▶ YOUR INSTRUCTIONS:
From the data below, copy exactly the lines that lie between the one holding "ブルーレイ (132, 108)" and the one holding "次回のコメントで使用するためブラウザーに自分の名前、メールアドレス、サイトを保存する。 (192, 609)", including both, and nothing more.
** DATASET follows **
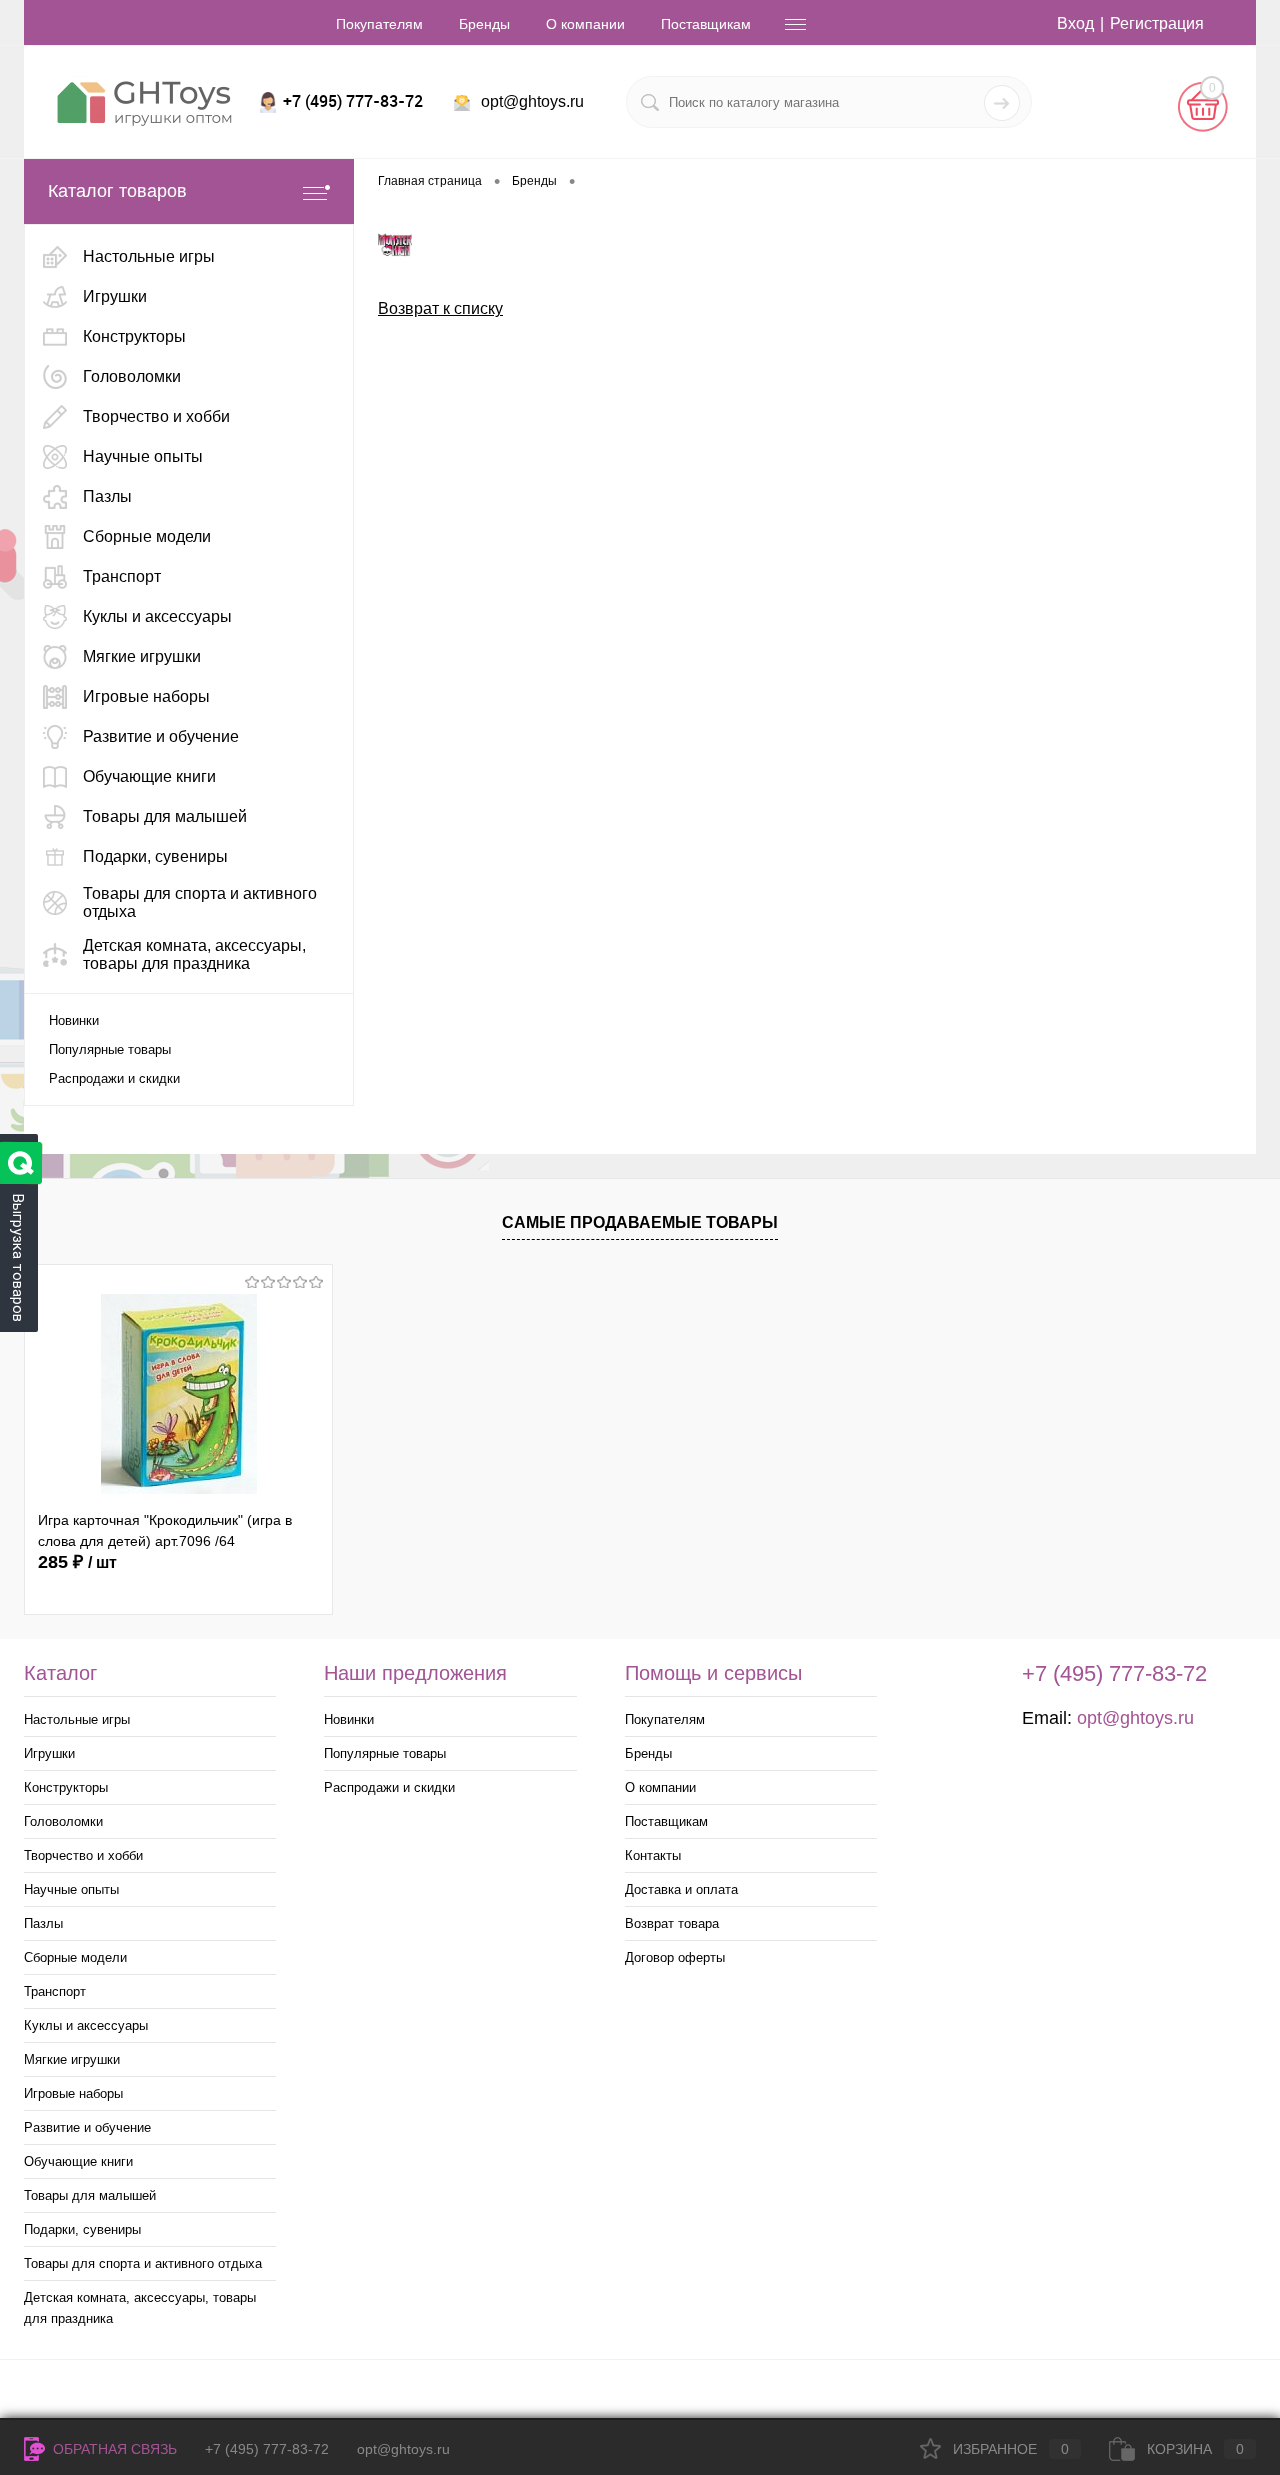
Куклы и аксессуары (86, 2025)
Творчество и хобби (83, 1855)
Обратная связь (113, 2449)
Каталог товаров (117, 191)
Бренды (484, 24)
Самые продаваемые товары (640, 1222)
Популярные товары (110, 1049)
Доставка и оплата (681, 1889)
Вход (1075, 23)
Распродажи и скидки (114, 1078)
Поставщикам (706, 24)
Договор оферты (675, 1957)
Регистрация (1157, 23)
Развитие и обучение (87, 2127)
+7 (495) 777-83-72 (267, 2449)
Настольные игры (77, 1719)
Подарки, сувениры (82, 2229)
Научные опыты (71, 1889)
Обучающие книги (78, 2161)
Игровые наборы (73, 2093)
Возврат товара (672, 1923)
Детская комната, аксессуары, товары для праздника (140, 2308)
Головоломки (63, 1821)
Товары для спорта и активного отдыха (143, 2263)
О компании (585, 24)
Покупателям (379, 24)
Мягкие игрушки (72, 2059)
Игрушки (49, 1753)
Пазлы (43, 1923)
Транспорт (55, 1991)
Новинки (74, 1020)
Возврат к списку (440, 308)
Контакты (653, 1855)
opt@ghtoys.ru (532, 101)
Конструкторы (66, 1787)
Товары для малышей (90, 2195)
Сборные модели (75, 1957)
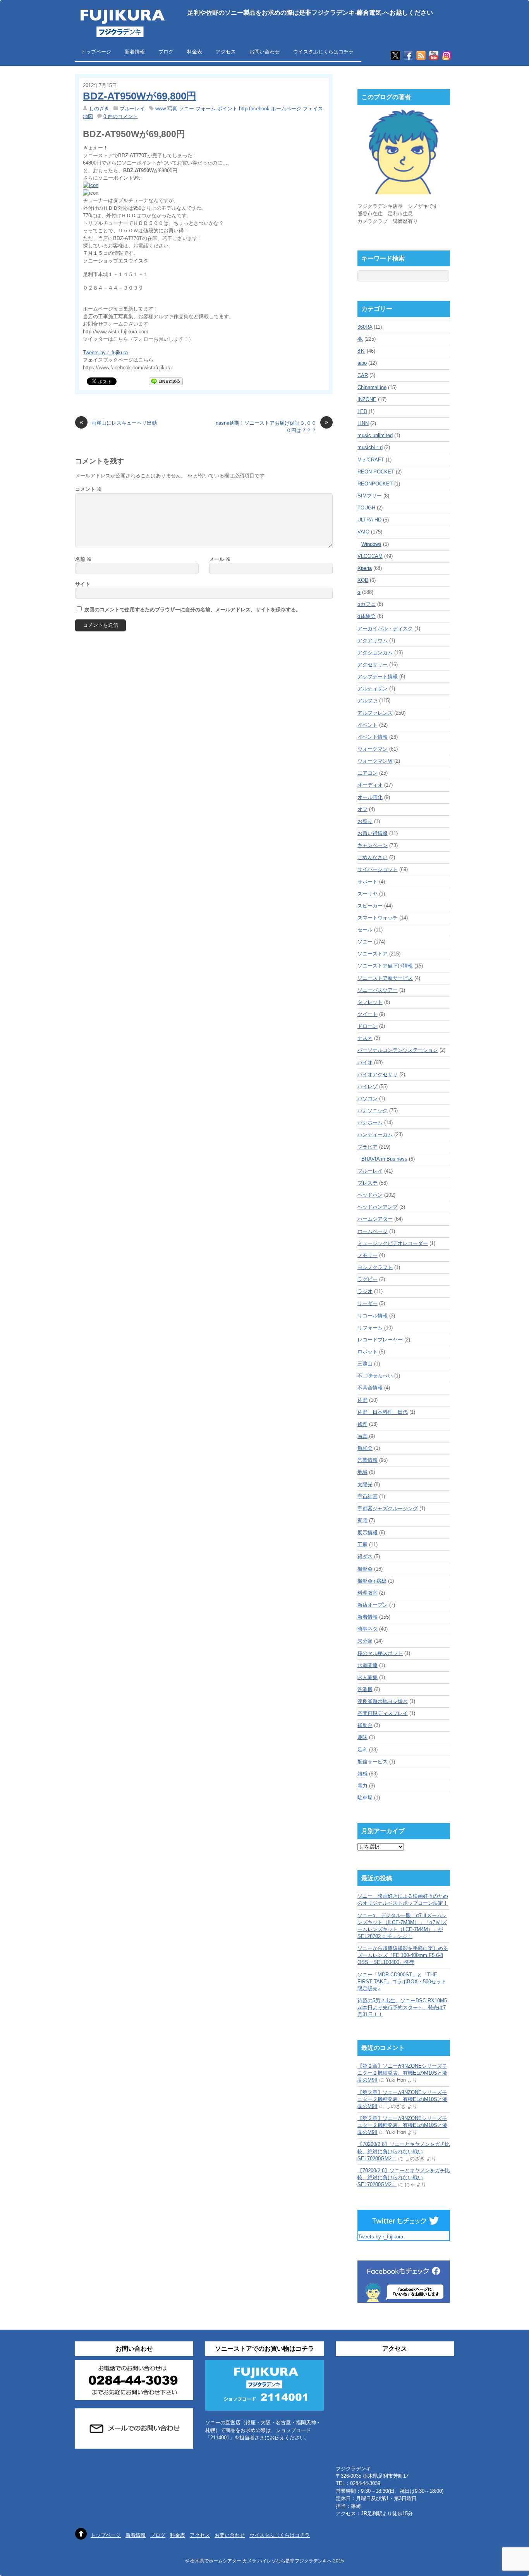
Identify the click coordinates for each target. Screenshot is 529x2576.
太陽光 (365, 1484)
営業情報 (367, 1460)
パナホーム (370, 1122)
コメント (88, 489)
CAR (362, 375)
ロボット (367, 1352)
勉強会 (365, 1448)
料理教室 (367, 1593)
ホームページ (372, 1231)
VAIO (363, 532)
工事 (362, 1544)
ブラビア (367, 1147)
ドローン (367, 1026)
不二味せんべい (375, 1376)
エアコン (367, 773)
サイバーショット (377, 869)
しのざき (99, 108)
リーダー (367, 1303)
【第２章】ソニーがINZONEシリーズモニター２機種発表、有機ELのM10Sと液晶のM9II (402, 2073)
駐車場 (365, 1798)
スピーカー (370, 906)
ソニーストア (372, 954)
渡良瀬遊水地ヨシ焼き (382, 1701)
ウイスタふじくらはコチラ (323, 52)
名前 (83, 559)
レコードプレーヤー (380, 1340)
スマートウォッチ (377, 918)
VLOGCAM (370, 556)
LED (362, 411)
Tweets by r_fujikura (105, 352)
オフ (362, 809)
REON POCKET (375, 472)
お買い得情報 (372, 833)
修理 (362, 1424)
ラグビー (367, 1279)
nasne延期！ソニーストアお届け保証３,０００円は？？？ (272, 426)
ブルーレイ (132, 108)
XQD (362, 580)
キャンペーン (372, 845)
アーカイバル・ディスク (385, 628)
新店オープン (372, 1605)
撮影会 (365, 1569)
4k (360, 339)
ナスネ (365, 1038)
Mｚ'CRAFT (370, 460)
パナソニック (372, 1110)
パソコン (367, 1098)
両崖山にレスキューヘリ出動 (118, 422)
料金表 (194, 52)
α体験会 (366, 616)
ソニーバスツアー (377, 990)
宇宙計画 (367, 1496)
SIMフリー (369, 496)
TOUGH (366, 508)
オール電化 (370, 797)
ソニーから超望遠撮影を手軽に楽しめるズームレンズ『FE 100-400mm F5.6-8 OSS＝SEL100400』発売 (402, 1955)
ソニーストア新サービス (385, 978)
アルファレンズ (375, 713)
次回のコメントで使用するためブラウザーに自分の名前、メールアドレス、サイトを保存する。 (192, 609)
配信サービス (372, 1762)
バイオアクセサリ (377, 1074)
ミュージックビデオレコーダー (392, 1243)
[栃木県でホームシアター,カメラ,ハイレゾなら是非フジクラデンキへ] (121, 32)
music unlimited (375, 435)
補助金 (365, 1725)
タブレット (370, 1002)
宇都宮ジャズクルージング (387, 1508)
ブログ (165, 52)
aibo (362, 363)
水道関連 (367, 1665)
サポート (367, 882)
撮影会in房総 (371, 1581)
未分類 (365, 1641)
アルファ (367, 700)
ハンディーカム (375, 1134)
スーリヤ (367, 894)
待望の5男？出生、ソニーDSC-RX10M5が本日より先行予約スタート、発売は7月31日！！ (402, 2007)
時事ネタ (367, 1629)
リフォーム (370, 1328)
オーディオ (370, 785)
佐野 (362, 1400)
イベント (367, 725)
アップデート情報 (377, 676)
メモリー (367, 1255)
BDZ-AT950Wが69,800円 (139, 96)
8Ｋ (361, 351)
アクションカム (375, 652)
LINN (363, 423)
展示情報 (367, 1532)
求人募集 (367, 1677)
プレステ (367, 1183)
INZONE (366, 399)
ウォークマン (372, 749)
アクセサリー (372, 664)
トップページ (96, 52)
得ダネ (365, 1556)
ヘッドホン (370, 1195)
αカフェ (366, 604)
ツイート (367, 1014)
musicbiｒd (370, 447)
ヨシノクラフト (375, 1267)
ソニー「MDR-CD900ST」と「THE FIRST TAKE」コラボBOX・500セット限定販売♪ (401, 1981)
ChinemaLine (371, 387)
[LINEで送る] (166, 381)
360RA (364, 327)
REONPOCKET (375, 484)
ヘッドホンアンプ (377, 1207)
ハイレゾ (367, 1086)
** End of DATASET **
▶ SOLVED PROBLEM:
ブルーレイ (132, 108)
XQD (362, 580)
キャンペーン (372, 845)
アーカイバル・ディスク (385, 628)
新店オープン (372, 1605)
撮影会 (365, 1569)
4k (360, 339)
ナスネ (365, 1038)
Mｚ'CRAFT (370, 460)
パナソニック (372, 1110)
パソコン (367, 1098)
両崖山にレスキューヘリ出動 (118, 422)
料金表 (194, 52)
α体験会 (366, 616)
ソニーバスツアー (377, 990)
宇宙計画 (367, 1496)
SIMフリー (369, 496)
TOUGH (366, 508)
オール電化 (370, 797)
ソニーから超望遠撮影を手軽に楽しめるズームレンズ『FE 100-400mm F5.6-8 OSS＝SEL100400』発売 (402, 1955)
ソニーストア新サービス (385, 978)
アルファレンズ (375, 713)
次回のコメントで使用するためブラウザーに自分の名前、メールアドレス、サイトを保存する。 (192, 609)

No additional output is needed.